McCarthy v. Evolution Petroleum Corp.

CARAWAY, J.,

concurring.

_JjThis ruling, finding error in the trial court’s absolute dismissal of plaintiffs’ claims, suggests that a cause of action for fraud may be present. I concur with that possibility. The petition nevertheless is somewhat vague on the facts of the parties’ communications (or lack thereof) over the sale to defendant operator of lessors’ stated royalty in their oil and gas lease.

Before reviewing the meager allegations of the parties’ communications, the defendant’s own statements in its May 9, 2006 press release are telling. It states:

Natural Gas Systems, Inc. (http://www. natgas.us/) acquires and develops oil and gas resources and applies conventional and specialized technology to accelerate production and develop incremental reserves. NGS owns a 100% working interest in the 18,686 acre Delhi Field in northeastern Louisiana and a 100% working interest in small fields in north central Louisiana.
* * * * * *
Since its discovery in 1945, the Delhi Unit has produced approximately 190 million barrels of oil, which NGS estimates to be less than half of the original oil in place in the targeted reservoirs. ⅜ ⅜ ⅜: ⅜ ⅜ ⅜
Denbury has estimated that its capital expenditures in the overall project will likely reach or exceed $200 million and that potential reserves are estimated to range between 30 and 40 million barrels of oil, net to Denbury’s interests.

From these statements, since Denbury is reported as receiving an “80% net revenue interest in the Delhi Unit,” its estimated 40 million barrels would be derived from a 50 million barrel total production from which the plaintiffs’ royalty would have been paid. In fact, the petition alleges that after the tertiary C02 flooding actually commenced in 2010, the expected recoverable reserves increased to over 60 million barrels.

|2When considered with the plaintiffs’ alleged unit decimal interest for their royalty of .00204812 and an assumption of $90 per barrel, the plaintiffs’ royalty potential for the targeted reserves before the sale would be calculated at $9,216,540 (50 millions barrels x $90 x .00204812). The plaintiffs therefore allege that they were paid $25,816 for the sale when the operator knew their royalty interest might be expected to receive over $9 million from the known recoverable reserves.

Under Article 122 of the Mineral Code, La.
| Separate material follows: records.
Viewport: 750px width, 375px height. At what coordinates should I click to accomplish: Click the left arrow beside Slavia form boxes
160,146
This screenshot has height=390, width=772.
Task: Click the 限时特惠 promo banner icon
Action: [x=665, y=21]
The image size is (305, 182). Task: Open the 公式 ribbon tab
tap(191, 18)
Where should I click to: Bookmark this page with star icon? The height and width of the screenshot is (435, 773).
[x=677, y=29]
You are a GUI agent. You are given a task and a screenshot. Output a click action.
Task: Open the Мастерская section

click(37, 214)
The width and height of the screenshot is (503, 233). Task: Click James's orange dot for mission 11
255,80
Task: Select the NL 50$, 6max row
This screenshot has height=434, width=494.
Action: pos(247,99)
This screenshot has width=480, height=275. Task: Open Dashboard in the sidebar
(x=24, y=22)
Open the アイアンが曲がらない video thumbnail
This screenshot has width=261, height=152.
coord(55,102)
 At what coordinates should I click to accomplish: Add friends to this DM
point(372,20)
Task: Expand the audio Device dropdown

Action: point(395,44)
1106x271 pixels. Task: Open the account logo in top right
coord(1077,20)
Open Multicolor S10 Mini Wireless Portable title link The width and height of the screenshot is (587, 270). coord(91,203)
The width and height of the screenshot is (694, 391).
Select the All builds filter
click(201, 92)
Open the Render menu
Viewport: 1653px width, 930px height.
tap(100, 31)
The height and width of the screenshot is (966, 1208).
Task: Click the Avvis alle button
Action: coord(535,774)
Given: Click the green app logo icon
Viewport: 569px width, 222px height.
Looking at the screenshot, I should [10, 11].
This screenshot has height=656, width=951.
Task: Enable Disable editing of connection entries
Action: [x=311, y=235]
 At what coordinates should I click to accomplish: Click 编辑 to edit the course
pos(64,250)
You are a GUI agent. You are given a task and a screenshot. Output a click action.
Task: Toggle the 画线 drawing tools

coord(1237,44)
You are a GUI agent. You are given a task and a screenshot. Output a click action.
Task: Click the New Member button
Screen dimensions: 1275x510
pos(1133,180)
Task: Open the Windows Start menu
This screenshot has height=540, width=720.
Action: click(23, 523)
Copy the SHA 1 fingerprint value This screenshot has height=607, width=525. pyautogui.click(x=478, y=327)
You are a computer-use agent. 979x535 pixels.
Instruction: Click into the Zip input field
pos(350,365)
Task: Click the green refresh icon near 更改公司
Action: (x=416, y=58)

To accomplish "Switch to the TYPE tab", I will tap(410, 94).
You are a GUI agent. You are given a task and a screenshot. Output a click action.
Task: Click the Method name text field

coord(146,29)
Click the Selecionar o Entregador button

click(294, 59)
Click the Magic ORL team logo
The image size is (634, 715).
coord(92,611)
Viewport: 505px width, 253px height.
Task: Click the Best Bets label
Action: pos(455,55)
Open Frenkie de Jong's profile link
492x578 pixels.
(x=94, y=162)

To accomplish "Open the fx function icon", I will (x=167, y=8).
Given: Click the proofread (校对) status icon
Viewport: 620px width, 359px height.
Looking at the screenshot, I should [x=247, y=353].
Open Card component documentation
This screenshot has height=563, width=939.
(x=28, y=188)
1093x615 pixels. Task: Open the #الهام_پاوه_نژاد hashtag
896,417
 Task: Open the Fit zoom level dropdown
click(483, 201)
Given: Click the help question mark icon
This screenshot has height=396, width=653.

R.S. 31:122, the question is whether disclosure of the planned enhanced recovery operation for the in place reserves was required because of the operator’s existing obligation or duty to act as a reasonably prudent operator for the parties’ mutual benefit. In considering that duty, the official comment to Article 122 states that an operator may be found to breach the duty if he fails to reasonably develop a known producing formation. In Wadkins v. Wilson Oil Corp., 199 La. 656, 6 So.2d 720 (1942), cited under Article 122, the lease was cancelled because the lessee did not employ “the new and successful methods of development used by others in this chalk rock stratum oil field.”

Defendant’s position, however, is that despite its duty under Article 122, its silence on the subject of enhanced recovery cannot amount to fraud. In this respect, the petition is vague and incomplete. The petition never alleges direct misrepresentations by the defendant that the reserves in the fieldwide unit were virtually depleted. There was apparently a solicitation letter at some unreported time before the sale. Neither the date of that letter nor the sale date is identified, and the content of the letter and any oral ^discussion are not detailed.. The allega*456tion that the $25,816 sales price was calculated from the total royalties paid to plaintiffs for the previous 16 years might circumstantially indicate a declining reservoir nearing depletion. Yet, the petition is unclear on how the exchange between the parties’ over the price was communicated.

In summary, the operator apparently knew the facts because it was acting (in part under the compulsion of its obligation to plaintiffs) as an informed and diligent lessee. It obtained those facts utilizing all prior engineering and production results developed from data gathered from the unit and plaintiffs’ property with which it had to act for their mutual benefit. I concur in the result that a cause of action is a possibility upon clarifying allegations by plaintiffs of the parties’ dealings.

APPLICATION FOR REHEARING

Before BROWN, STEWART, CARAWAY and PITMAN, SEXTON (Pro Tempore), JJ.

Rehearing denied.

SEXTON, Judge Pro Tempore, would grant rehearing.